■ **Document passage**
Lincoln County first-responders teamed up Friday to practice preparedness drills for potential future radiological emergencies.
The two-day, 12-hour training session, hosted by Lincoln County Emergency Management (LCEM), took place at North 321 Fire Department, the county fire agency appointed for local emergency workers to undergo decontamination protocol, according to an LCEM press release.
Any first-responders or equipment exposed to radiation in an area emergency are required to respond to the northern Lincoln County fire agency for decontamination.
Forty emergency crew workers took part in the training, which included setting up and operating radiological monitoring equipment in addition to carrying out the decontamination drills.
Crews practiced getting exposed resources and personnel in and out of the fire agency quickly and back into the community to ensure residents’ protection, the release said.

■ **Dataset extract**
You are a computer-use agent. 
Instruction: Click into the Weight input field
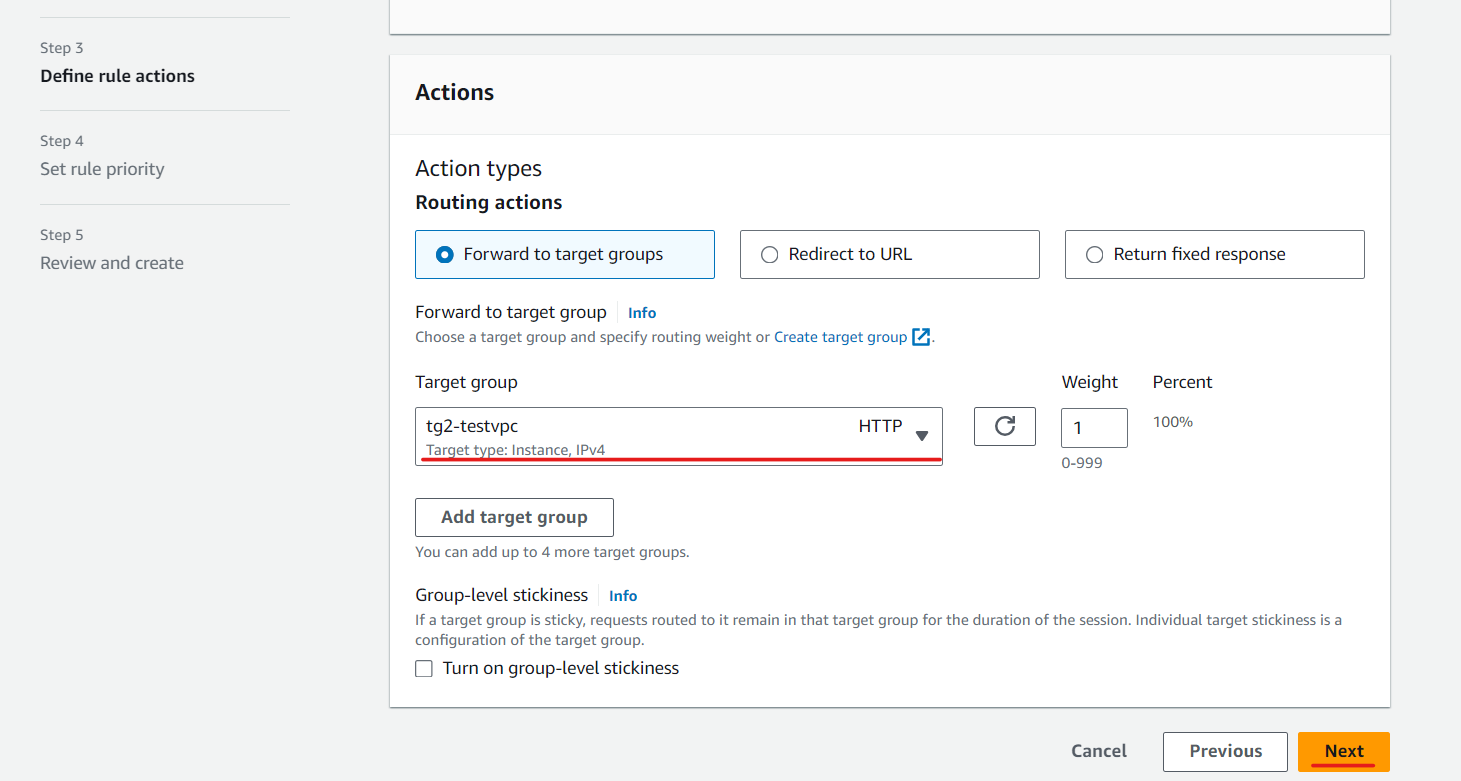coord(1094,427)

■ **Exercise instructions**
• A. According to the passage on the Lincoln County radiological training, how many emergency crew workers took part?
• B. Extend the passage on the Lincoln County radiological training, picking up after its final sentence.
The material comes from a separate source unrelated to the passage on radiological training.

■ **Answers**
• A. Forty emergency crew workers took part.

• B.
A number of out-of-county agencies assisted in the training including the Metrolina State Medical Assistance Team (SMAT), an eight-man group of state medical professionals who provide manpower and resources — particularly worker rehabilitation and monitoring — within 90 minutes after an emergency occurs, Radiological Emergency Volunteer Corps (REVC), the North Carolina Radiation Protection Section (NCRPS), the N.C. Office of EMS (NCOEMS) and N.C. Public Health Preparedness and Response (NCPHP&R), the release said.
An additional group, the N.C. Team of Radiological Emergency Volunteers (TOREV), aided in the local drills. Volunteer first-responders from across the state comprise the agency and respond to any radiological emergency that occurs in North Carolina.